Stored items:
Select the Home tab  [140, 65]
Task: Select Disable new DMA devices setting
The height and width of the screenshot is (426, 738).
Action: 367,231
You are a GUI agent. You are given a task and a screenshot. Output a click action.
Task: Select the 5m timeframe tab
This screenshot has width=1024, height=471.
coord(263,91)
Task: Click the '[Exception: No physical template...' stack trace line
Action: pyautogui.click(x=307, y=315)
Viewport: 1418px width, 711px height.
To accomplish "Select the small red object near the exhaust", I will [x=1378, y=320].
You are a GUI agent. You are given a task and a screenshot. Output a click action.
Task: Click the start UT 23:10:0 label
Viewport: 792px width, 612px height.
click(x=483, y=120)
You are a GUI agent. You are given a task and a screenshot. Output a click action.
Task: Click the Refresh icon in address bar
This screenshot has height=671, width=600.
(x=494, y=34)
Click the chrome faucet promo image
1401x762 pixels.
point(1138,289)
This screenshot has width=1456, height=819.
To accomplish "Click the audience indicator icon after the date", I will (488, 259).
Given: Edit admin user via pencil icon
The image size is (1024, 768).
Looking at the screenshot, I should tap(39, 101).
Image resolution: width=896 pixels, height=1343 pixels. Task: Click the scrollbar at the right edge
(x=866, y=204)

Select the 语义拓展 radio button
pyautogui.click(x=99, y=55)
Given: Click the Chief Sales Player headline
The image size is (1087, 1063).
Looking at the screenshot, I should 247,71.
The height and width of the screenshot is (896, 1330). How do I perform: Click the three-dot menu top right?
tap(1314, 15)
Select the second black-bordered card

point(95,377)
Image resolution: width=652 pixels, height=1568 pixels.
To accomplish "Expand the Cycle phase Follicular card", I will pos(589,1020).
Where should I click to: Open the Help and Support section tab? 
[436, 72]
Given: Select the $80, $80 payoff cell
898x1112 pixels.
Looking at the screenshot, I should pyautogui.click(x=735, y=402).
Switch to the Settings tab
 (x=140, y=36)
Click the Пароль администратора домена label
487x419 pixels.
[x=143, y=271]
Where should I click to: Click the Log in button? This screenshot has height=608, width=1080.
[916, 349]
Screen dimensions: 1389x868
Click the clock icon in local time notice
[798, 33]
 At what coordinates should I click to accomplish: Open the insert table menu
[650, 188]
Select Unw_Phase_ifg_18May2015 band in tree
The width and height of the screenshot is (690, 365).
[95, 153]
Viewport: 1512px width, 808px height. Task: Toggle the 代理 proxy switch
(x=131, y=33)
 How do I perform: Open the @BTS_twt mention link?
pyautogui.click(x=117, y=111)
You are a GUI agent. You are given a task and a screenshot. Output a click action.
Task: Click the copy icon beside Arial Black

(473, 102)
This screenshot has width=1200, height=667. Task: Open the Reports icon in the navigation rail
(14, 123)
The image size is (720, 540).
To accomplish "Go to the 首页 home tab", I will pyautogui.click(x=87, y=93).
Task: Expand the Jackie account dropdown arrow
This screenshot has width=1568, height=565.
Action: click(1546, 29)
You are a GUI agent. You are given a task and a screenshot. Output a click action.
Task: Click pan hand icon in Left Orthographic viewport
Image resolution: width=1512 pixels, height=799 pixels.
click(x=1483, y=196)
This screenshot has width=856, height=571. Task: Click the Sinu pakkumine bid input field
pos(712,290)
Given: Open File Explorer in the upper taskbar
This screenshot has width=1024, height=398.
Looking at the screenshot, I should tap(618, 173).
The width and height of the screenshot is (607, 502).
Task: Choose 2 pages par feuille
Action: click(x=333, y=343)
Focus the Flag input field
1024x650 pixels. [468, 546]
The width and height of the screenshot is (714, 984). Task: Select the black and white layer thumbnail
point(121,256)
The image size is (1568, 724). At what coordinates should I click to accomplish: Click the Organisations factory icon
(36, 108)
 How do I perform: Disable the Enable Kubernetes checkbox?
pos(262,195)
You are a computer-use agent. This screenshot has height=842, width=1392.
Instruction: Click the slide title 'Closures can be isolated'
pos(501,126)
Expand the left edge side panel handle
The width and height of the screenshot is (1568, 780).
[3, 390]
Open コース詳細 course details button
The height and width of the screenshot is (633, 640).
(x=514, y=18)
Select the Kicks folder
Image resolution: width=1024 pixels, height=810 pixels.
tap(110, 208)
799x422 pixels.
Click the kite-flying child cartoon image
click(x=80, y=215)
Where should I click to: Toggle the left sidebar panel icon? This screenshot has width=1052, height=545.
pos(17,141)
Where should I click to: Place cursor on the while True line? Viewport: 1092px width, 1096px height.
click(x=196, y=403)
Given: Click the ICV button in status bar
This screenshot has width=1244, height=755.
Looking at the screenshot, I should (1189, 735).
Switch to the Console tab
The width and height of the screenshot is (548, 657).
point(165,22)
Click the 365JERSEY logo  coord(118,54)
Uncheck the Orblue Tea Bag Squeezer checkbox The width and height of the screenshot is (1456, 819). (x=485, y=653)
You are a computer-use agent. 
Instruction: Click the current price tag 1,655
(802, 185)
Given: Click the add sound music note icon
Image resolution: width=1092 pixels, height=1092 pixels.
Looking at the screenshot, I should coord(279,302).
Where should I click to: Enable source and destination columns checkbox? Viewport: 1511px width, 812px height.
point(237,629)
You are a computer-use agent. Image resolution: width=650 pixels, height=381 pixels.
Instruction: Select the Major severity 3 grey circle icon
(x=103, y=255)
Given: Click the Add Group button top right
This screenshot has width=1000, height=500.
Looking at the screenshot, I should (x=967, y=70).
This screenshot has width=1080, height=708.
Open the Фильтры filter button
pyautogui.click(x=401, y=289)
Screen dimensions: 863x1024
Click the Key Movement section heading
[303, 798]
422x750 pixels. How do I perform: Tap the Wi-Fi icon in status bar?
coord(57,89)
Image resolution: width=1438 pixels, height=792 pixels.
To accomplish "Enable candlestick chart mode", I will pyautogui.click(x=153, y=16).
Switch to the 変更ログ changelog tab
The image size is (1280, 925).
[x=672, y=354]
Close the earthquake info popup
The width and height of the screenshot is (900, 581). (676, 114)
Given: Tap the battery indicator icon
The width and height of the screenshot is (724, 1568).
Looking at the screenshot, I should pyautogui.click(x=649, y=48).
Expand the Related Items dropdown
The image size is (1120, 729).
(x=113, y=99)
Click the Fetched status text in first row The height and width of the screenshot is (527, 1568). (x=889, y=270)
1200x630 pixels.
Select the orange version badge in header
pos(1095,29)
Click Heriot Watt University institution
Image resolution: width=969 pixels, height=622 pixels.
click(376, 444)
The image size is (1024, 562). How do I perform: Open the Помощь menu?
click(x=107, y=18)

▸ TASK ITEM
Please output every record exactly as it appears.

▸ TASK ANSWER
Select the Home tab  [140, 65]
Task: Select Disable new DMA devices setting
The height and width of the screenshot is (426, 738).
Action: 367,231
You are a GUI agent. You are given a task and a screenshot. Output a click action.
Task: Select the 5m timeframe tab
This screenshot has width=1024, height=471.
coord(263,91)
Task: Click the '[Exception: No physical template...' stack trace line
Action: pyautogui.click(x=307, y=315)
Viewport: 1418px width, 711px height.
To accomplish "Select the small red object near the exhaust", I will [x=1378, y=320].
You are a GUI agent. You are given a task and a screenshot. Output a click action.
Task: Click the start UT 23:10:0 label
Viewport: 792px width, 612px height.
click(x=483, y=120)
You are a GUI agent. You are given a task and a screenshot. Output a click action.
Task: Click the Refresh icon in address bar
This screenshot has height=671, width=600.
(x=494, y=34)
Click the chrome faucet promo image
1401x762 pixels.
point(1138,289)
This screenshot has width=1456, height=819.
To accomplish "Click the audience indicator icon after the date", I will (488, 259).
Given: Edit admin user via pencil icon
The image size is (1024, 768).
Looking at the screenshot, I should tap(39, 101).
Image resolution: width=896 pixels, height=1343 pixels. Task: Click the scrollbar at the right edge
(x=866, y=204)

Select the 语义拓展 radio button
pyautogui.click(x=99, y=55)
Given: Click the Chief Sales Player headline
The image size is (1087, 1063).
Looking at the screenshot, I should 247,71.
The height and width of the screenshot is (896, 1330). How do I perform: Click the three-dot menu top right?
tap(1314, 15)
Select the second black-bordered card

point(95,377)
Image resolution: width=652 pixels, height=1568 pixels.
To accomplish "Expand the Cycle phase Follicular card", I will pos(589,1020).
Where should I click to: Open the Help and Support section tab? 
[436, 72]
Given: Select the $80, $80 payoff cell
898x1112 pixels.
Looking at the screenshot, I should pyautogui.click(x=735, y=402).
Switch to the Settings tab
 (x=140, y=36)
Click the Пароль администратора домена label
487x419 pixels.
[x=143, y=271]
Where should I click to: Click the Log in button? This screenshot has height=608, width=1080.
[916, 349]
Screen dimensions: 1389x868
Click the clock icon in local time notice
[798, 33]
 At what coordinates should I click to accomplish: Open the insert table menu
[650, 188]
Select Unw_Phase_ifg_18May2015 band in tree
The width and height of the screenshot is (690, 365).
[95, 153]
Viewport: 1512px width, 808px height. Task: Toggle the 代理 proxy switch
(x=131, y=33)
 How do I perform: Open the @BTS_twt mention link?
pyautogui.click(x=117, y=111)
You are a GUI agent. You are given a task and a screenshot. Output a click action.
Task: Click the copy icon beside Arial Black

(473, 102)
This screenshot has width=1200, height=667. Task: Open the Reports icon in the navigation rail
(14, 123)
The image size is (720, 540).
To accomplish "Go to the 首页 home tab", I will pyautogui.click(x=87, y=93).
Task: Expand the Jackie account dropdown arrow
This screenshot has width=1568, height=565.
Action: click(1546, 29)
You are a GUI agent. You are given a task and a screenshot. Output a click action.
Task: Click pan hand icon in Left Orthographic viewport
Image resolution: width=1512 pixels, height=799 pixels.
click(x=1483, y=196)
This screenshot has width=856, height=571. Task: Click the Sinu pakkumine bid input field
pos(712,290)
Given: Open File Explorer in the upper taskbar
This screenshot has width=1024, height=398.
Looking at the screenshot, I should tap(618, 173).
The width and height of the screenshot is (607, 502).
Task: Choose 2 pages par feuille
Action: click(x=333, y=343)
Focus the Flag input field
1024x650 pixels. [468, 546]
The width and height of the screenshot is (714, 984). Task: Select the black and white layer thumbnail
point(121,256)
The image size is (1568, 724). At what coordinates should I click to accomplish: Click the Organisations factory icon
(36, 108)
 How do I perform: Disable the Enable Kubernetes checkbox?
pos(262,195)
You are a computer-use agent. This screenshot has height=842, width=1392.
Instruction: Click the slide title 'Closures can be isolated'
pos(501,126)
Expand the left edge side panel handle
The width and height of the screenshot is (1568, 780).
[3, 390]
Open コース詳細 course details button
The height and width of the screenshot is (633, 640).
(x=514, y=18)
Select the Kicks folder
Image resolution: width=1024 pixels, height=810 pixels.
tap(110, 208)
799x422 pixels.
Click the kite-flying child cartoon image
click(x=80, y=215)
Where should I click to: Toggle the left sidebar panel icon? This screenshot has width=1052, height=545.
pos(17,141)
Where should I click to: Place cursor on the while True line? Viewport: 1092px width, 1096px height.
click(x=196, y=403)
Given: Click the ICV button in status bar
This screenshot has width=1244, height=755.
Looking at the screenshot, I should (1189, 735).
Switch to the Console tab
The width and height of the screenshot is (548, 657).
point(165,22)
Click the 365JERSEY logo  coord(118,54)
Uncheck the Orblue Tea Bag Squeezer checkbox The width and height of the screenshot is (1456, 819). (x=485, y=653)
You are a computer-use agent. 
Instruction: Click the current price tag 1,655
(802, 185)
Given: Click the add sound music note icon
Image resolution: width=1092 pixels, height=1092 pixels.
Looking at the screenshot, I should coord(279,302).
Where should I click to: Enable source and destination columns checkbox? Viewport: 1511px width, 812px height.
point(237,629)
You are a computer-use agent. Image resolution: width=650 pixels, height=381 pixels.
Instruction: Select the Major severity 3 grey circle icon
(x=103, y=255)
Given: Click the Add Group button top right
This screenshot has width=1000, height=500.
Looking at the screenshot, I should (x=967, y=70).
This screenshot has width=1080, height=708.
Open the Фильтры filter button
pyautogui.click(x=401, y=289)
Screen dimensions: 863x1024
Click the Key Movement section heading
[303, 798]
422x750 pixels. How do I perform: Tap the Wi-Fi icon in status bar?
coord(57,89)
Image resolution: width=1438 pixels, height=792 pixels.
To accomplish "Enable candlestick chart mode", I will pyautogui.click(x=153, y=16).
Switch to the 変更ログ changelog tab
The image size is (1280, 925).
[x=672, y=354]
Close the earthquake info popup
The width and height of the screenshot is (900, 581). (676, 114)
Given: Tap the battery indicator icon
The width and height of the screenshot is (724, 1568).
Looking at the screenshot, I should pyautogui.click(x=649, y=48).
Expand the Related Items dropdown
The image size is (1120, 729).
(x=113, y=99)
Click the Fetched status text in first row The height and width of the screenshot is (527, 1568). (x=889, y=270)
1200x630 pixels.
Select the orange version badge in header
pos(1095,29)
Click Heriot Watt University institution
Image resolution: width=969 pixels, height=622 pixels.
click(376, 444)
The image size is (1024, 562). How do I perform: Open the Помощь menu?
click(x=107, y=18)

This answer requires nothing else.